According to a February IDC report, consumers are still pretty enthralled with Android and iOS. Currently, they are the two top-ranked smartphone operating systems worldwide. Together, they accounted for 91.1 percent of all smartphone shipments during the fourth quarter of 2012. So if iOS is as dated as Heins claims, the market hasn’t realized it.
And it may not for some time.
A new report from Gartner suggests that BlackBerry’s chances of riding a wave of born-again BlackBerry acolytes to smartphone market supremacy are slim indeed. The research outfit expects the company to claim less than a 5 percent global market share through 2016.

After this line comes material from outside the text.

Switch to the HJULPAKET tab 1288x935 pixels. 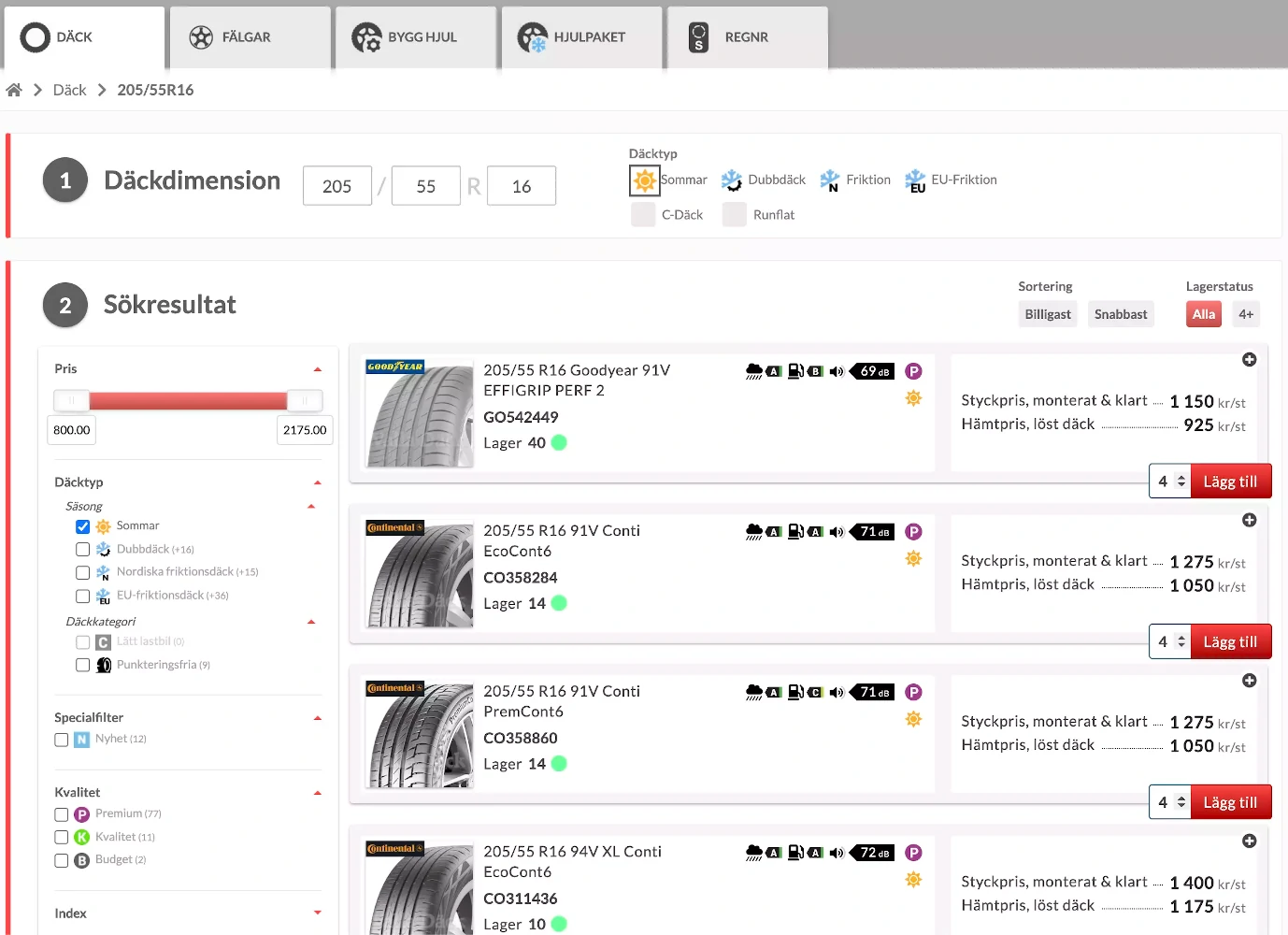[x=581, y=37]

Said Gartner analyst Van Baker, “Market conditions will make it extremely difficult for BlackBerry to rise above iOS, Android and Windows Phone 8 platforms.”
That the iPhone UI is five years old clearly isn’t a problem for Apple. But it is a problem for BlackBerry. Because if iOS is half a decade old, then BlackBerry 10 is half a decade late. And one need only look at the downward spiral of BlackBerry’s stock price and smartphone market share to see the havoc that delay has visited on the company.
With the iPhone, Apple upended the mobile computing market in 2007. Only now, in 2013, has BlackBerry finally managed to ship an operating system and handset that can reasonably compete with it. And in the five years it has taken BlackBerry to do that, Apple has lapped it not once, not twice, but six times. And it has sold hundreds of millions of iPhones in the process.
So it’s not enough for Heins to simply say the iPhone is outdated and its UI stale. He needs to deliver a smartphone and mobile OS that prove, definitively, that they are outdated and stale. Has BlackBerry done that with BB 10 and the Z10?